[Saved data entries]

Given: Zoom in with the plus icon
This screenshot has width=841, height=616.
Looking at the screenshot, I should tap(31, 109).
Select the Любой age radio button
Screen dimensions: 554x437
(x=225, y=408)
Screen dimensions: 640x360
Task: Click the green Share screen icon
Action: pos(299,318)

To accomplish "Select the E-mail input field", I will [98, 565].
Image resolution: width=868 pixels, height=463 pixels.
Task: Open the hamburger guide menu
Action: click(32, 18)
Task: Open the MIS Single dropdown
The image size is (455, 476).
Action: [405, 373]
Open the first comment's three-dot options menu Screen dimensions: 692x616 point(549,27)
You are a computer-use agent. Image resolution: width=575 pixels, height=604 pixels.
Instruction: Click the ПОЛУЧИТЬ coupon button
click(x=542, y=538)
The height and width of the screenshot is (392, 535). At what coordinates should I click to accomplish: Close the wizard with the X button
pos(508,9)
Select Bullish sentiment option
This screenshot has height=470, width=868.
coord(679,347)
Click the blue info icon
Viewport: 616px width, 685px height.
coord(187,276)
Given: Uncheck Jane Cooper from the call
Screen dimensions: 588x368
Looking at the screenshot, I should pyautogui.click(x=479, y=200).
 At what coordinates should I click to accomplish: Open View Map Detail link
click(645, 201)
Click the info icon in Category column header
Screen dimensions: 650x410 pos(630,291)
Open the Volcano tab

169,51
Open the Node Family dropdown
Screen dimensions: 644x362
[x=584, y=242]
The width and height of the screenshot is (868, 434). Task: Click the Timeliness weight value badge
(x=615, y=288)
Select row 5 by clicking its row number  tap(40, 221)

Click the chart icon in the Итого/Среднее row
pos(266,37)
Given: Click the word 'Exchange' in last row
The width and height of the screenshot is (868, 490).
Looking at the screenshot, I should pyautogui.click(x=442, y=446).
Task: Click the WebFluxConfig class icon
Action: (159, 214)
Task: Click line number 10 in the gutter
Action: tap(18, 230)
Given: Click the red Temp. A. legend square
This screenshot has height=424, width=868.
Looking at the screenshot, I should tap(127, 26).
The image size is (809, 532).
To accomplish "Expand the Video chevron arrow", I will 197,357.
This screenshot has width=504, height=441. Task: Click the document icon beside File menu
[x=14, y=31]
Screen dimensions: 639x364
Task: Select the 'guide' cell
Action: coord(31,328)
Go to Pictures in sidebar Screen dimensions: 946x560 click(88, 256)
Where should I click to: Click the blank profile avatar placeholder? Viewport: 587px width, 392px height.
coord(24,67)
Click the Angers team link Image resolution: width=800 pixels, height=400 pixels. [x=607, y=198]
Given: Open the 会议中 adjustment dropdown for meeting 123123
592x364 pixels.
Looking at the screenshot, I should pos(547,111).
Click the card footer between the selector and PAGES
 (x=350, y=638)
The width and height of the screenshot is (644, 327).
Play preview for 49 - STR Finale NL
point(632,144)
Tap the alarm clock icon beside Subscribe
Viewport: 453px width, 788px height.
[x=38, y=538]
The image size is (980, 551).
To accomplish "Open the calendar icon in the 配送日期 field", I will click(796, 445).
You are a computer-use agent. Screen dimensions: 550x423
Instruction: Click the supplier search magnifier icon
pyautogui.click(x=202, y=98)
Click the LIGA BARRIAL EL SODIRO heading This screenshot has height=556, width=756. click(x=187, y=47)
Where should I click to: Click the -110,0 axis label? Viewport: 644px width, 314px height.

§ EXERCISE REQUIREMENTS:
Out of the entries, report each line that contains the word "Given".

§ TASK ANSWER:
Given: Zoom in with the plus icon
Given: Uncheck Jane Cooper from the call
Given: Click the word 'Exchange' in last row
Given: Click the red Temp. A. legend square
Given: Open the 会议中 adjustment dropdown for meeting 123123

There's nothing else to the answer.